## WORK TO BE COMPLETED
Write out each of the following records line for line, with no changes.

## ENTRIES SHOWN
※

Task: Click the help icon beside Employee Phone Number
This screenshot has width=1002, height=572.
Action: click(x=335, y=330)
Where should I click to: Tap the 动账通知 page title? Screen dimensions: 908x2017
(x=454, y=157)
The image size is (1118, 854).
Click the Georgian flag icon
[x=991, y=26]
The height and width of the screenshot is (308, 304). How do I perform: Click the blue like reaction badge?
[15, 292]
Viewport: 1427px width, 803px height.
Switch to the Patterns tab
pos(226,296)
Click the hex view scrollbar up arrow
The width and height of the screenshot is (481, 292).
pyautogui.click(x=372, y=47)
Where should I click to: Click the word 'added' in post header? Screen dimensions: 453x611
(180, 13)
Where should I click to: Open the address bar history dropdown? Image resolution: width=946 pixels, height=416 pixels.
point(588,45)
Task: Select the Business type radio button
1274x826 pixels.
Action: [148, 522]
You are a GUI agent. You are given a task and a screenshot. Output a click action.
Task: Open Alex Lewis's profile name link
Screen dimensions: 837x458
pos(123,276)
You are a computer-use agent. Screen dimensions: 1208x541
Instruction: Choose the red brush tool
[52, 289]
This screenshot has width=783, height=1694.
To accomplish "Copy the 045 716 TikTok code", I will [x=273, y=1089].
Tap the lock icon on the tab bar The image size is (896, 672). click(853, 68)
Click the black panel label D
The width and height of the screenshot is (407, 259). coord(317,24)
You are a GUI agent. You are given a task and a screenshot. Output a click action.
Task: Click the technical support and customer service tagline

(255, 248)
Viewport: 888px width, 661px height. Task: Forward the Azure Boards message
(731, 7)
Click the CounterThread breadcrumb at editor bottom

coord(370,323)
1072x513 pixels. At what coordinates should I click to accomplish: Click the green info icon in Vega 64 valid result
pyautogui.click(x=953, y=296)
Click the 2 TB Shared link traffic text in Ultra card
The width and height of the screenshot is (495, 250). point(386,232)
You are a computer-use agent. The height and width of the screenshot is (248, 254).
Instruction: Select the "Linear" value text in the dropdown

※

## RESULT FOR THIS TASK
Task: Click the help icon beside Employee Phone Number
This screenshot has width=1002, height=572.
Action: click(x=335, y=330)
Where should I click to: Tap the 动账通知 page title? Screen dimensions: 908x2017
(x=454, y=157)
The image size is (1118, 854).
Click the Georgian flag icon
[x=991, y=26]
The height and width of the screenshot is (308, 304). How do I perform: Click the blue like reaction badge?
[15, 292]
Viewport: 1427px width, 803px height.
Switch to the Patterns tab
pos(226,296)
Click the hex view scrollbar up arrow
The width and height of the screenshot is (481, 292).
pyautogui.click(x=372, y=47)
Where should I click to: Click the word 'added' in post header? Screen dimensions: 453x611
(180, 13)
Where should I click to: Open the address bar history dropdown? Image resolution: width=946 pixels, height=416 pixels.
point(588,45)
Task: Select the Business type radio button
1274x826 pixels.
Action: [148, 522]
You are a GUI agent. You are given a task and a screenshot. Output a click action.
Task: Open Alex Lewis's profile name link
Screen dimensions: 837x458
pos(123,276)
You are a computer-use agent. Screen dimensions: 1208x541
Instruction: Choose the red brush tool
[52, 289]
This screenshot has width=783, height=1694.
To accomplish "Copy the 045 716 TikTok code", I will [x=273, y=1089].
Tap the lock icon on the tab bar The image size is (896, 672). click(853, 68)
Click the black panel label D
The width and height of the screenshot is (407, 259). coord(317,24)
You are a GUI agent. You are given a task and a screenshot. Output a click action.
Task: Click the technical support and customer service tagline

(255, 248)
Viewport: 888px width, 661px height. Task: Forward the Azure Boards message
(731, 7)
Click the CounterThread breadcrumb at editor bottom

coord(370,323)
1072x513 pixels. At what coordinates should I click to accomplish: Click the green info icon in Vega 64 valid result
pyautogui.click(x=953, y=296)
Click the 2 TB Shared link traffic text in Ultra card
The width and height of the screenshot is (495, 250). point(386,232)
You are a computer-use agent. The height and width of the screenshot is (248, 254).
Instruction: Select the "Linear" value text in the dropdown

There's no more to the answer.